5Les images de violence ont-elles les mêmes effets délétères ?

6Justine Atlan : leur dangerosité est sans doute moindre, dans la mesure où les enfants pratiquent la violence bien avant la sexualité ! Très tôt dans leur vie, ils mettent en actes leurs pulsions agressives sous forme de jeux, les expérimentent, les ressentent. Ils sont donc capables d’un certain recul sur ce sujet, notamment de distinguer le vrai du faux. La fréquentation des images violentes ne doit cependant pas être banalisée, même si l’enfant semble bien les supporter, sans manifester le moindre malaise, la moindre peur.

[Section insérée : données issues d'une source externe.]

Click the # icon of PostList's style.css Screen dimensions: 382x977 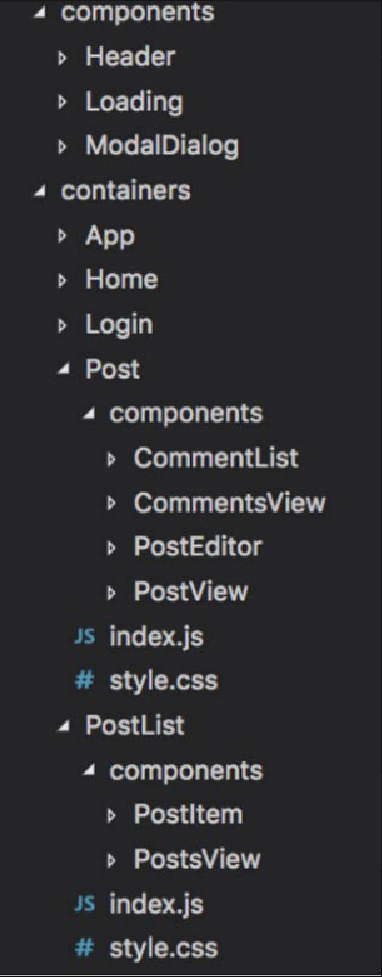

7Alain Héril : cet enfant prend peut-être sur lui, et n’exprime aucune émotion parce qu’il voit ses parents à ses côtés qui ne manifestent rien. Peut-être pense-t-il que pour être un « grand », il faut supporter sans broncher ce genre de choses ! À un moment, les adultes doivent dire à leur enfant que, eux aussi sont choqués par ces images de violence, qu’elles les bouleversent, qu’ils ont du mal à les regarder. Ce partage émotionnel et affectif sera structurant pour l’enfant, il le rassurera et le protégera, atténuera le choc qu’il vient de ressentir.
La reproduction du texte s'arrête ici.